By 2015, East Timor had fulfilled three major requirements: the country was located in Southeast Asia, was recognized by all ASEAN member states, and has opened embassies in all ASEAN member countries.

Timeline 

 2002: East Timor secedes from Indonesia and is recognized as an ASEAN observer.
 2005: The country joins the ASEAN Regional Forum. 
 2007: The country accedes to the Treaty of Amity and Cooperation in Southeast Asia.
 2011: East Timor officially applies for membership in ASEAN.
 2019: ASEAN fact-finding mission formed.
 2022: East Timor admitted "in principle"; the country gains observer status in all high-level ASEAN meetings.

History

Early relations 
In 2002, East Timor was recognized as an observer of ASEAN and joined the ASEAN Regional Forum in 2005. In January 2007, the country acceded to the Treaty of Amity and Cooperation in Southeast Asia, pledging to renounce the use of force and binding East Timor to non-interference in the internal affairs of ASEAN member states.

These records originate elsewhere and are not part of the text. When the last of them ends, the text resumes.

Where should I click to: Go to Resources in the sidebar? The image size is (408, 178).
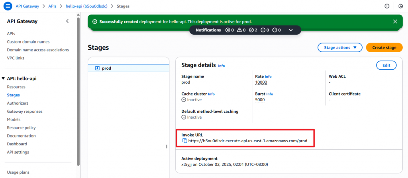pos(16,87)
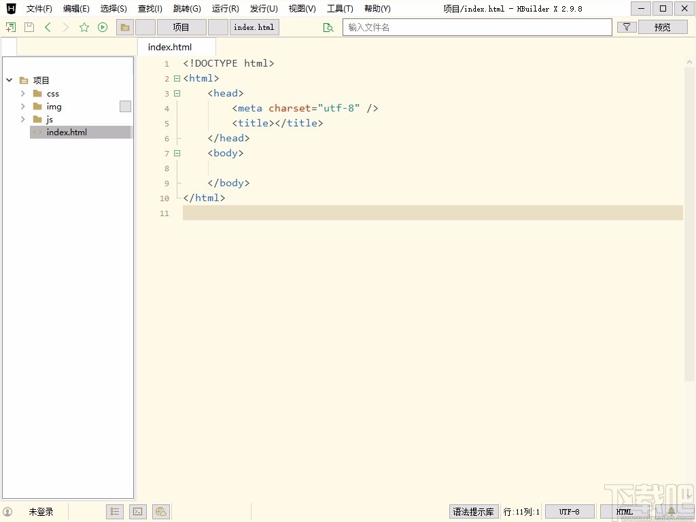This screenshot has width=696, height=522.
Task: Click the run play icon
Action: [x=103, y=27]
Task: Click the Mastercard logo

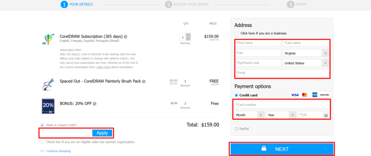Action: (x=305, y=95)
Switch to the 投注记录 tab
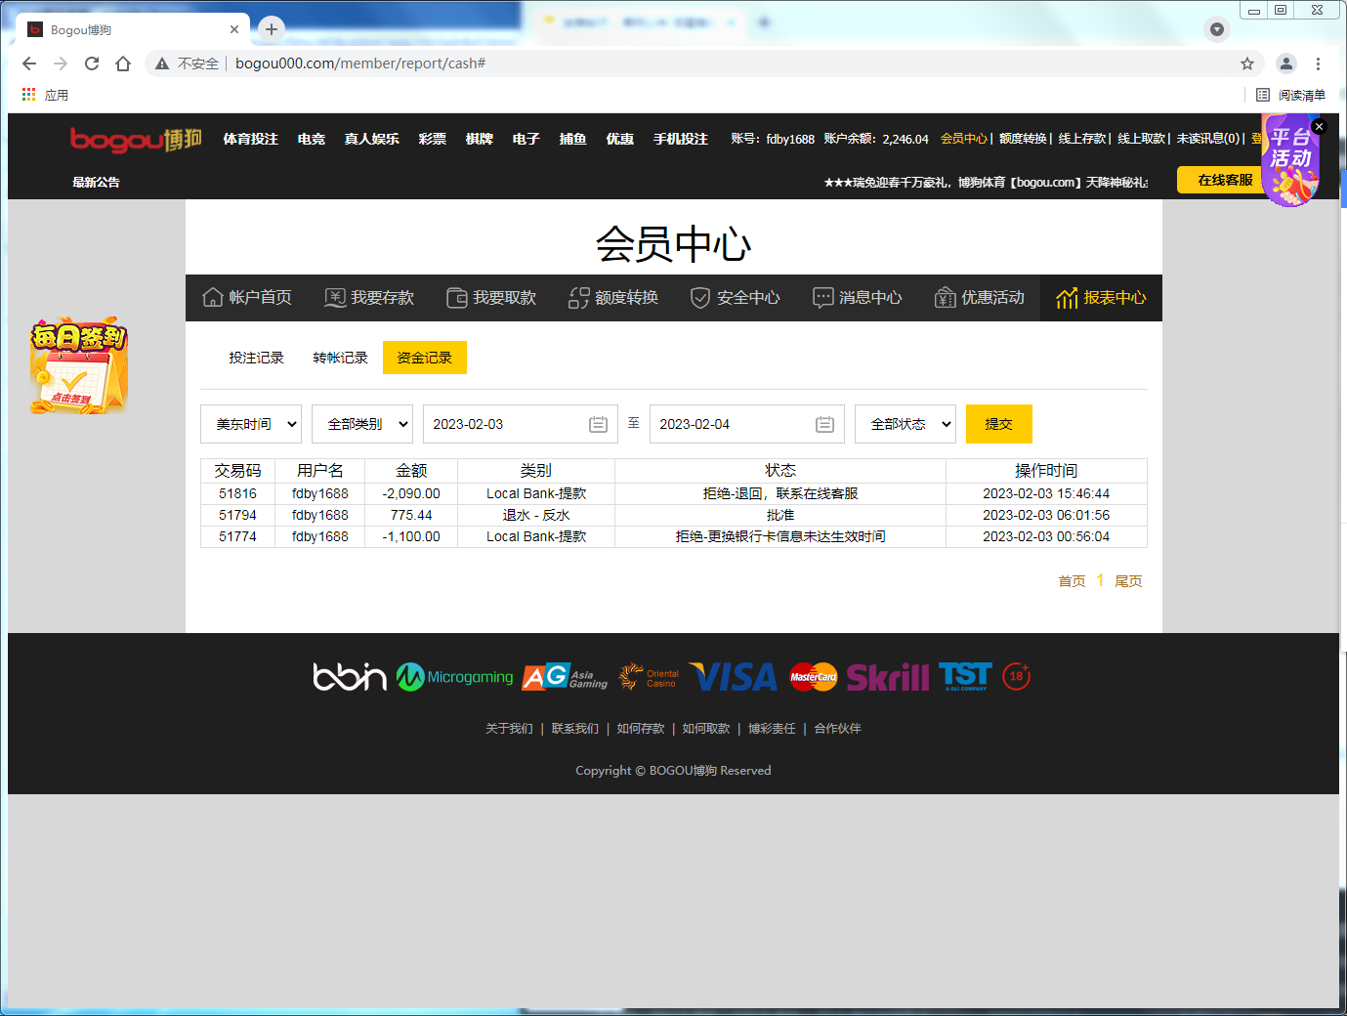 (x=256, y=358)
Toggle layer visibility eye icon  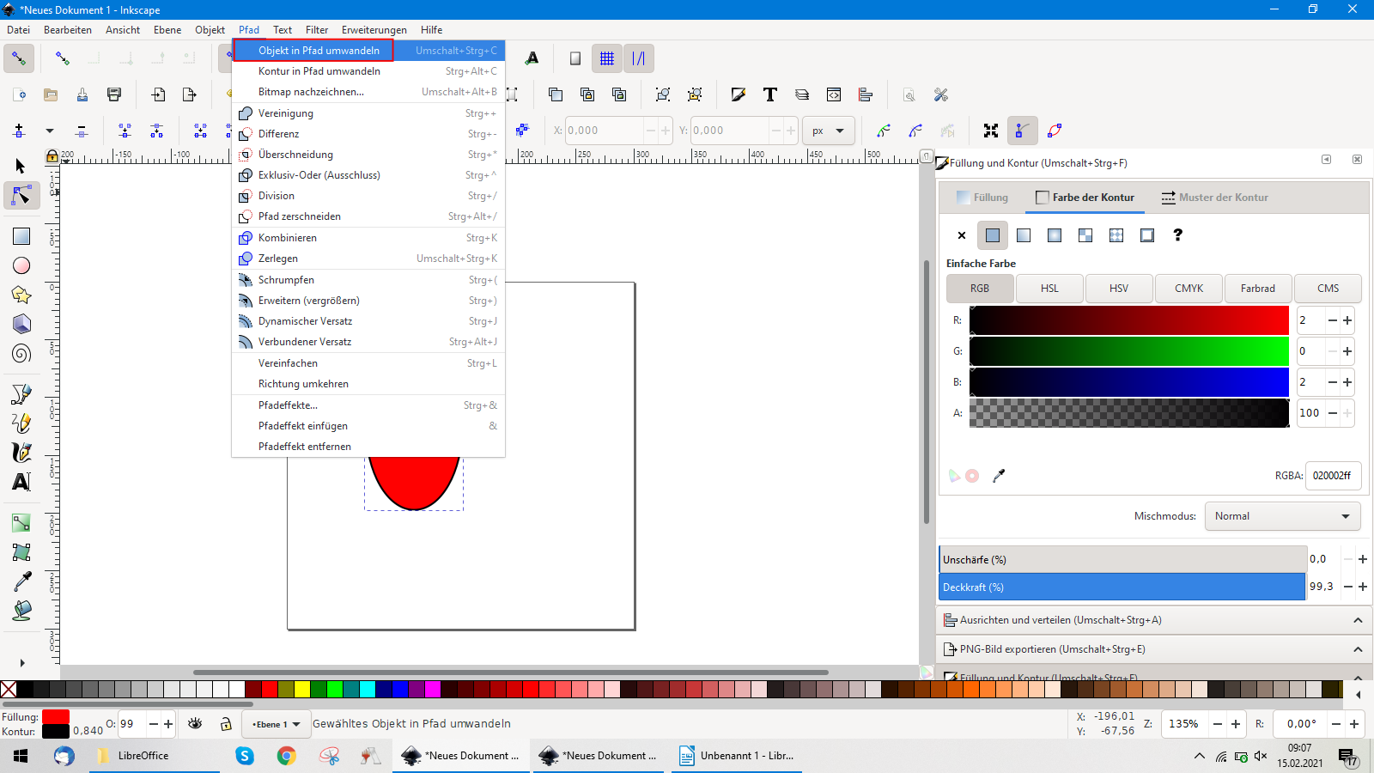195,724
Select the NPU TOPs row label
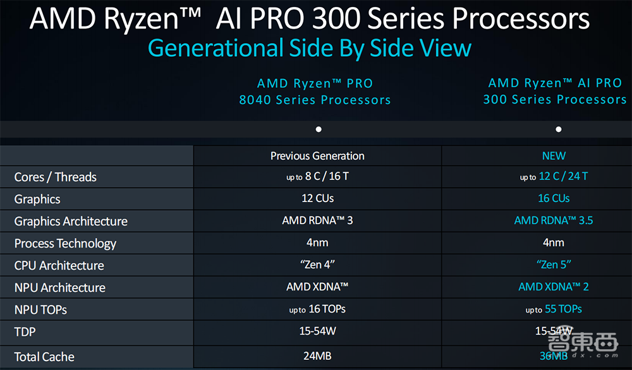The width and height of the screenshot is (632, 370). click(x=40, y=310)
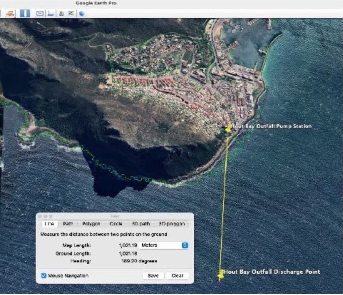343x295 pixels.
Task: Click the View in Google Maps icon
Action: tap(71, 13)
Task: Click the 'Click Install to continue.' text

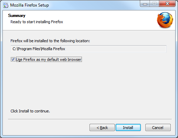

In 2005, East Timor said it wanted to be a member by 2010. In December 2007 President José Ramos-Horta restated that joining was a top priority, and he hoped to join by 2012. In January 2009, Thai Prime Minister Abhisit Vejjajiva said that his country would support East Timor's membership of ASEAN by 2012.

Accession efforts 
East Timor officially applied for membership in ASEAN on 4 March 2011. After elections in 2012, the new government reaffirmed their commitment to joining the association. While Indonesia, which East Timor gained their independence from in 2002, has pushed for them to be granted ASEAN membership, other countries, such as Singapore and Laos, have objected on the grounds that East Timor is not yet developed enough to join. However, after the ASEAN summit in April 2013, Secretary General of ASEAN Lê Lương Minh stated that all member states supported East Timor's admission to the association, although he also said that the country was not yet qualified for membership. Philippine President Benigno Aquino III pledged his country's support to East Timor's ASEAN membership in June 2013. The Philippines has previously supported East Timor's ASEAN membership through official documents in 2002 and 2010.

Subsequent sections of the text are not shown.